YOUR GOAL:
Your answer must be the data repeated exactly, with no pictures in it.

━━━━━━━━━━

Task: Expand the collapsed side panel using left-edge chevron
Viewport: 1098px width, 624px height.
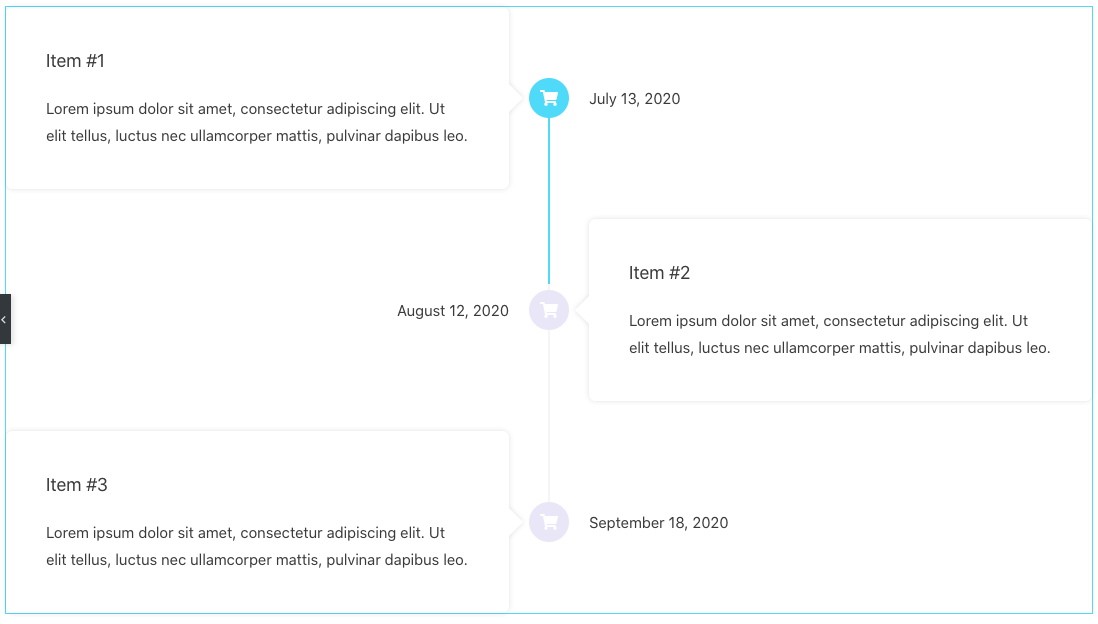Action: 5,319
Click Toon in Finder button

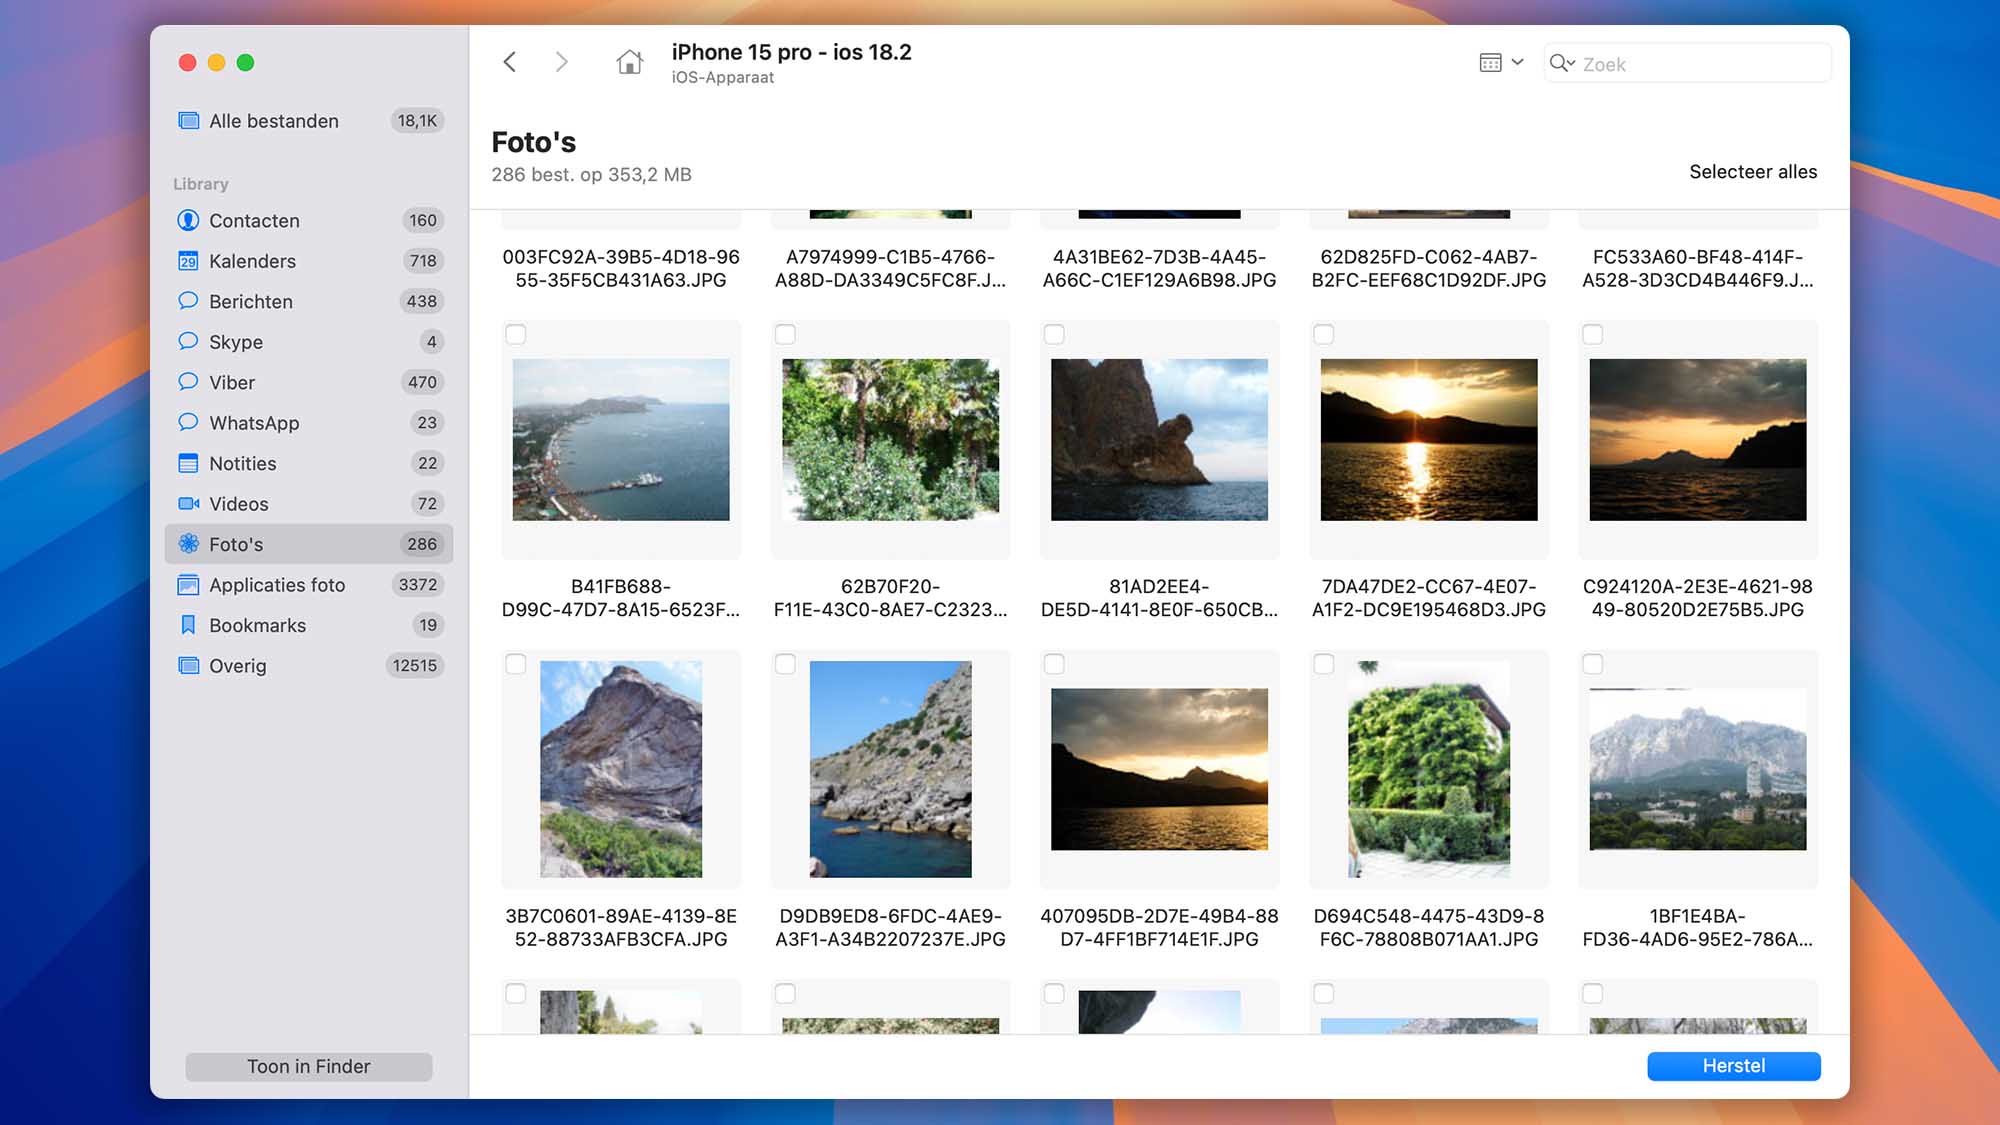pyautogui.click(x=308, y=1066)
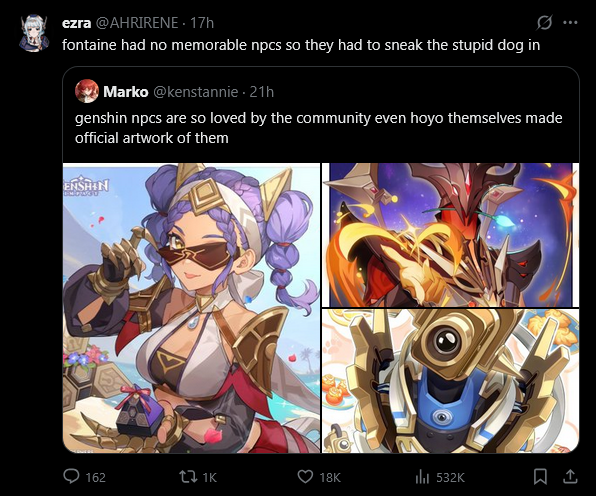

━━━━━━━━━━

TASK ANSWER:
Task: Expand the collapsed side panel using left-edge chevron
Viewport: 1098px width, 624px height.
Action: 5,319
Click Toon in Finder button

pyautogui.click(x=308, y=1066)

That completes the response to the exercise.